Stop Sabotaging Your Own Story
You Can’t Be the Main Character If You Keep Casting Yourself as the Problem or putting the side characters on a pedestal higher than you put yourself.
I’m going to hold your hand while I tell you this. You can light the candle, wear the outfit, make the perfect playlist, and look at all the Pinterest boards you want. But, if the voice in your head is still tearing you down, it’s not self-care. It’s performance and emotional avoidance.
You can’t fake self-worth.
If you secretly believe you’re unworthy, unlovable, or too much, it leaks through. Not accepting compliments, over-explaining your emotions, or waiting for someone to leave you.
You’re not broken. You’re just repeating a story because you refuse to put the effort in changing it. You shape your story, Do something about it and this isn’t about delusion or arrogance (I refuse to be responsible for the future narcissists of America program.)
It’s about ownership. It’s how you speak to yourself when no one’s validating you.
It’s how you get back up after failing, ghosting yourself, or spiraling. It’s how you stop romanticizing people who don’t respect your effort, or your time. You need to stop building your identity around self-rejection.
Start small. Notice when your inner monologue sounds like your worst critic, not your best friend. Catch yourself when you’re about to shrink, apologize, or pre-reject yourself.
Ask: What would the version of me who believes she belongs do right now?
It’s resilience. Boundaries. The courage to be seen even when you’re still healing.
You’re allowed to take up space in your own life. You’re allowed to stop performing pain just because you’re used to it.
You don’t have to be obsessed with yourself. But, you do have to choose yourself! Even when no one else is saying anything.
Here’s what actually holds people back from embodying confidence and how to shift out of it:
1. You Flinch at Compliments? Train Your Brain to Accept Validation.
If you dismiss compliments or instantly deflect them, it’s not humility… it’s a sign you don’t believe them.
Do this instead:
Pause before responding. Say “thank you” without an explanation.
Keep a “proof folder” in your journal: kind texts, wins, things that went right. Your brain needs evidence to override insecurity.
Practice receiving, even when it’s uncomfortable. Main characters receive love, support, and recognition. Let it land.
2. You Apologize for Existing? Learn Assertive Language.
Over-apologizing makes you seem unsure, even if you aren’t.
Try this swap:
Instead of “Sorry I’m late” → “Thanks for waiting.”
Instead of “Sorry for bothering you” → “Do you have a minute?”
Instead of shrinking your needs → state them directly.

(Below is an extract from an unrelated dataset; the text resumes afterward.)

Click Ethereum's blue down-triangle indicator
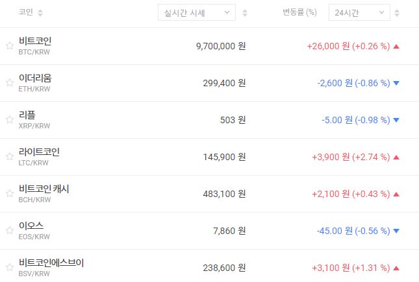 pyautogui.click(x=396, y=83)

Confident people ask clearly. That’s not rude — it’s self-respecting.
3. You Assume Rejection? Reframe Your Internal Narrative.
Main characters aren’t delusional. But they do separate their past from their present.
Do this now:
Name the old story: “People always leave me,” “I’m too much,” etc.
Replace it with a neutral, true statement: “I’ve experienced loss. That doesn’t mean I’m unlovable.”
Catch catastrophizing in real time. Ask: “What else might be true?”
4. Want to Build Self-Respect? Do Hard Things Consistently.
Confidence doesn’t come from mantras. It comes from evidence that you’re capable.(These build trust with yourself.)
Pick 1-2 daily reps:
Follow through on what you say you’ll do
Move your body
Finish a task you start
Set a boundary and hold it
Final Word:
You don’t become the main character by thinking you’re perfect.
You become the main character by learning to lead your own life with follow-through, and self-respect.